[Try it] Where the records below have a line with "prima", that line is to be copied.

[Material to process]

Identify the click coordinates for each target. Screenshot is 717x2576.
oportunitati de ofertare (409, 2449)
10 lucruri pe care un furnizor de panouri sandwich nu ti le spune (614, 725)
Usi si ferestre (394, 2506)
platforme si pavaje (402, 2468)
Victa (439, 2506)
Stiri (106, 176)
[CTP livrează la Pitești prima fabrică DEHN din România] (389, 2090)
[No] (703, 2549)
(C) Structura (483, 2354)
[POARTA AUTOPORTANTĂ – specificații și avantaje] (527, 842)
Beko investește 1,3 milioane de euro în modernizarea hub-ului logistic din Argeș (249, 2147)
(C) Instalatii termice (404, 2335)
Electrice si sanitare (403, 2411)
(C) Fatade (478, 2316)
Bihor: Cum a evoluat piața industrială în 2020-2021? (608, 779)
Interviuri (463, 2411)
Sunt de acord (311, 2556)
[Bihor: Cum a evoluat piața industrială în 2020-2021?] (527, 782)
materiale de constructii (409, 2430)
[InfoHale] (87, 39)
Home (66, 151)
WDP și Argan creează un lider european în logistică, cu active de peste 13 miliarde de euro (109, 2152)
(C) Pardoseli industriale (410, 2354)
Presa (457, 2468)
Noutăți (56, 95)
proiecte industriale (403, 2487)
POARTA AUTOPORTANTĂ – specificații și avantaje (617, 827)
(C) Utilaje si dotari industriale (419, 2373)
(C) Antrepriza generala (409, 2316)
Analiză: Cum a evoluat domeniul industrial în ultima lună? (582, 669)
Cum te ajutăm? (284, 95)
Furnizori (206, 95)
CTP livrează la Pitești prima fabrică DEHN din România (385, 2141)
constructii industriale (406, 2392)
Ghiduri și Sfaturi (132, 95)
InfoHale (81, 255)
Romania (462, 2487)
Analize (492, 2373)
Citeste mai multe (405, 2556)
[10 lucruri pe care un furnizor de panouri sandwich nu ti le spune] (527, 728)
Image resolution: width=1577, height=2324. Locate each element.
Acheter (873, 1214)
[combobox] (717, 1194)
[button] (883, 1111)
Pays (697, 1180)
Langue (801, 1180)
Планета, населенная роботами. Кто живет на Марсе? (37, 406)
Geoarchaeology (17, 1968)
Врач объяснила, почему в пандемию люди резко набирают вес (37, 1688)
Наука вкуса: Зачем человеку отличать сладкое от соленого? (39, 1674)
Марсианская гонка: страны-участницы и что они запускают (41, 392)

[Output below]
[CTP livrează la Pitești prima fabrică DEHN din România] (389, 2090)
CTP livrează la Pitești prima fabrică DEHN din România (385, 2141)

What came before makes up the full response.